質問「なぜ金価格が下がっているのか?」の深層心理。「上がるべき」という謎の自信

「なぜ金価格が下がっているの?」

 金価格が下落していると、社内でしばしばこの質問を受けます。たいていその時、質問者は「金価格が上昇するべきだか、下がっている。なぜなのか…?」という、イメージと価格動向の不整合に苛まれています。

「こんなに有事なのに、なんで金は下がっているんだ!?」とやんわりと語気を荒げる人や、「この金価格の下落に一言もの申す!」的な雰囲気を帯びている人は珍しくありません。むしろ、このような方の方が多いくらいです。(筆者としては全く問題なく、むしろ大歓迎です)

 質問者の多くは自信満々なのです。頭の中に「金価格が上昇するときはこんな時だ。間違いない」という、ゆるぎないイメージ(自信)を持っています。そこまで金相場に強い思い入れを抱いていただいているとは、非常に心強い話なのですが、それにしても、そのゆるぎない自信を獲得したのはいつだったのだろうか? とふと、考えさせられます。

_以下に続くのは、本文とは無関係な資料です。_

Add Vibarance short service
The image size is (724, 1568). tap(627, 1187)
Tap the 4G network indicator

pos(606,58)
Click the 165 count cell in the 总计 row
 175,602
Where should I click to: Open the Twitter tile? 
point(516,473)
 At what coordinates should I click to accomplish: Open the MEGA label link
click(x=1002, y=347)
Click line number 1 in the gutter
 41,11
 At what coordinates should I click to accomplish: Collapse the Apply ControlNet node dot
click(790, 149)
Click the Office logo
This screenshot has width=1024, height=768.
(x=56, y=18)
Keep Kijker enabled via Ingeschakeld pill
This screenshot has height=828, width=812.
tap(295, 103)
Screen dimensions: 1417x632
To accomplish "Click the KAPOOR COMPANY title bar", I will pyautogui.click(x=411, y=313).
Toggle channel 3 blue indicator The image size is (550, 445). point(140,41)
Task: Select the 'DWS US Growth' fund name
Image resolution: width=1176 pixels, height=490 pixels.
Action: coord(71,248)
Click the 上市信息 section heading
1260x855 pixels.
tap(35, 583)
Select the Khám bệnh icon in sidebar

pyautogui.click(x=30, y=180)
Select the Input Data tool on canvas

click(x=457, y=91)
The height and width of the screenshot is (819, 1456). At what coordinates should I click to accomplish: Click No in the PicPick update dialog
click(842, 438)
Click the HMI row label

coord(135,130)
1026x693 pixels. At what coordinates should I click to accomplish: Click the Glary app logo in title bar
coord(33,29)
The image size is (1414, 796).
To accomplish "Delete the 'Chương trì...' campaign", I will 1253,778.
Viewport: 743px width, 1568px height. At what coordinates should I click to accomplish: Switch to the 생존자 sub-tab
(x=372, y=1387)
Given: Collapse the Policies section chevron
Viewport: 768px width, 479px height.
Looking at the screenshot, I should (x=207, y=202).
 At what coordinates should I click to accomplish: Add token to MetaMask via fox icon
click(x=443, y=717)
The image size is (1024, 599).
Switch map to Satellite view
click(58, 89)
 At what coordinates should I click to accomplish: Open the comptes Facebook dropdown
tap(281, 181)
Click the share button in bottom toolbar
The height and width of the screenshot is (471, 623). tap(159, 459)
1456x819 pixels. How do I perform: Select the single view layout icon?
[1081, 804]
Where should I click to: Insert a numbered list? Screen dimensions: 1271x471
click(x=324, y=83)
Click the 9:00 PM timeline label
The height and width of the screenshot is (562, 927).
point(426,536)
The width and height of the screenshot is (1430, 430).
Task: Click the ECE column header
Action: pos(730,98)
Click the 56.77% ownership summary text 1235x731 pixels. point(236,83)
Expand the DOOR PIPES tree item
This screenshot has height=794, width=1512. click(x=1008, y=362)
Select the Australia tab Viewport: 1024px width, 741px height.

 あからさまな「有事=金価格上昇」が発生した1970年代後半でしょうか? 主要国で不動産や株式市場でバブル崩壊が散見された1980代後半から1990年代後半にかけてでしょうか? 少なくとも材料の多層化が顕在化したこの10年以内ではないでしょう。やはり、「有事と言えば金高」、「株安と言えば金高」などが合言葉だった30~40年前なのではないでしょうか。